I was unable to ride the hovercraft, but the students who were able to ride it said that it was strange how well the hovercraft retained the motion of the initial push. If someone was pushed unevenly, the rider would spin until they stopped, or an outside force acted upon them to stop spinning. A hovercraft allows the rider to experience being in a relatively frictionless environment. Unlike a skateboard, or sled, in order to stop, someone had to physically stop the rider, rather than relying on friction to slow the hovercraft down.

When the rider had equilibrium, it basically meant that they were either in a constant state of velocity (not accelerating forwards or backwards), or they were at rest. Inertia was shown though this exercise when it was difficult for the starter or stopper to push the hovercraft. The hovercraft did not want to switch from being at rest to being in motion, and vice versa. When the hovercraft was at equilibrium, it had a net force of 0N, meaning it was neither being pushed or pulled. When the hovercraft was either being stopped or started, it had a net force higher than 0, because it was not at a state of equilibrium.

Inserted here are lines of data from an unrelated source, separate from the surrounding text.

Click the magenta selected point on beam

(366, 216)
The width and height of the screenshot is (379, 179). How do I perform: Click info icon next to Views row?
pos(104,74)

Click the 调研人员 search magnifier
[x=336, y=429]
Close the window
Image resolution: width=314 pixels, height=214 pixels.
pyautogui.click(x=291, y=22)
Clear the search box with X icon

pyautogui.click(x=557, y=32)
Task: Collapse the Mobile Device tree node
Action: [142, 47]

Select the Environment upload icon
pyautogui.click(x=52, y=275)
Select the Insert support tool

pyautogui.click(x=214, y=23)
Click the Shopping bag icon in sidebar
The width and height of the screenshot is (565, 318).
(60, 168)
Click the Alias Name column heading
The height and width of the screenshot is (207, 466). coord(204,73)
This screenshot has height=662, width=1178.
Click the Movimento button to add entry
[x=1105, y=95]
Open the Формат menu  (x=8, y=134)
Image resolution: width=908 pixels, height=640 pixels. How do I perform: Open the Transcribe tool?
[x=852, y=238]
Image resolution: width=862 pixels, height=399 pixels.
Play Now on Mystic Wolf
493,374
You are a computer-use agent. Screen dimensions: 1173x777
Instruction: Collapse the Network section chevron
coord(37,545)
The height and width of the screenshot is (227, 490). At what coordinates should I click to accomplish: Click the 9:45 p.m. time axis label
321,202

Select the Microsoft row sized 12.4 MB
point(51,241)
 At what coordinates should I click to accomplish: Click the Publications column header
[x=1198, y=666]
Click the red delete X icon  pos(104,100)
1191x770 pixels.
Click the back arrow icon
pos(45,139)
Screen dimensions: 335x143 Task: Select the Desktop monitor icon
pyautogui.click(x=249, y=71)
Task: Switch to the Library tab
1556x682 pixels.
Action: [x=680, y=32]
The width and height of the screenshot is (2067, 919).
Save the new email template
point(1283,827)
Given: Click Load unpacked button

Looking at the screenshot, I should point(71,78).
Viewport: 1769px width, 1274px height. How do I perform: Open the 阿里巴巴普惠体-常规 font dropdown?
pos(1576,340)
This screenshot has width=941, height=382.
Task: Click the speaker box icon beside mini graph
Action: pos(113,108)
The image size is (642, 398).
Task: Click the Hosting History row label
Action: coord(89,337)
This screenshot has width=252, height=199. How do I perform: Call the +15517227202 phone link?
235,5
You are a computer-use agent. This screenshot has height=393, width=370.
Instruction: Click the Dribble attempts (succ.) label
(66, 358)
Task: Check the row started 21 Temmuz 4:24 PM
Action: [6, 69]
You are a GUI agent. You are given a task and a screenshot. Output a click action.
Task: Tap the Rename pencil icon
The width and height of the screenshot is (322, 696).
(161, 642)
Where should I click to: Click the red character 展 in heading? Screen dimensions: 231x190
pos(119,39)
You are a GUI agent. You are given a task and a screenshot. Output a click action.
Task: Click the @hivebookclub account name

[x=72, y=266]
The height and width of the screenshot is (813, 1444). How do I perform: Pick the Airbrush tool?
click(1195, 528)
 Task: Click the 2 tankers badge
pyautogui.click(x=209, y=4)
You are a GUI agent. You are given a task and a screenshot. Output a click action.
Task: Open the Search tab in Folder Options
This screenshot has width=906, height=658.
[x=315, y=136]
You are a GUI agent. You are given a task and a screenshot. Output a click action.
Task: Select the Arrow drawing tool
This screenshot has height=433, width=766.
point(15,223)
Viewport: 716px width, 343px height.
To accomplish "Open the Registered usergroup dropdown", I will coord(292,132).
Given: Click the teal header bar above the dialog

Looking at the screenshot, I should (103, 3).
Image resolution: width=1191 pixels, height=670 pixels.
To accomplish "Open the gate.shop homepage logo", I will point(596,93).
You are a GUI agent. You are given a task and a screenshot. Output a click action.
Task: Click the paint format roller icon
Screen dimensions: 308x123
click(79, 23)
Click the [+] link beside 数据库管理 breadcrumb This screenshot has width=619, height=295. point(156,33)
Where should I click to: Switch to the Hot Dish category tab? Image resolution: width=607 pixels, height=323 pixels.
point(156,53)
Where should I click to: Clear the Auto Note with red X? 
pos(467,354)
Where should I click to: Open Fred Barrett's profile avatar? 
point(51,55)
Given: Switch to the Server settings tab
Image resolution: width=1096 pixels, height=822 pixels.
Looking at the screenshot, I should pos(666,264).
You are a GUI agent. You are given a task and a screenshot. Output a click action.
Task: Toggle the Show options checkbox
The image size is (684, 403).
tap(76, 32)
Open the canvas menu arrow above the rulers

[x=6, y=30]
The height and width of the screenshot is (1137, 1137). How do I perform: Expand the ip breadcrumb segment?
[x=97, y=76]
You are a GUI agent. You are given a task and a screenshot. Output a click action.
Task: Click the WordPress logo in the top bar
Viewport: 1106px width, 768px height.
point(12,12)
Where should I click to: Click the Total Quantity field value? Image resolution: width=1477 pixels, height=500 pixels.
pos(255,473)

In this lab, the acceleration seemed to depend on how much the stopper pushed (to accelerate backwards in order to stop) and how much the starter pushed (to accelerate forwards in order to move).

The hovercraft had constant velocity after the starter pushed them. The net force was at 0N, and moving, there for both having equilibrium and constant velocity.

Depending on how much mass the person had, they were either harder or easier to stop. It was shown that the higher the mass of someone, the harder it was for them to start moving, or to stop. Mass is directly related to inertia, meaning the higher mass an object has, the harder it will be to change from being at rest to not, and vice versa.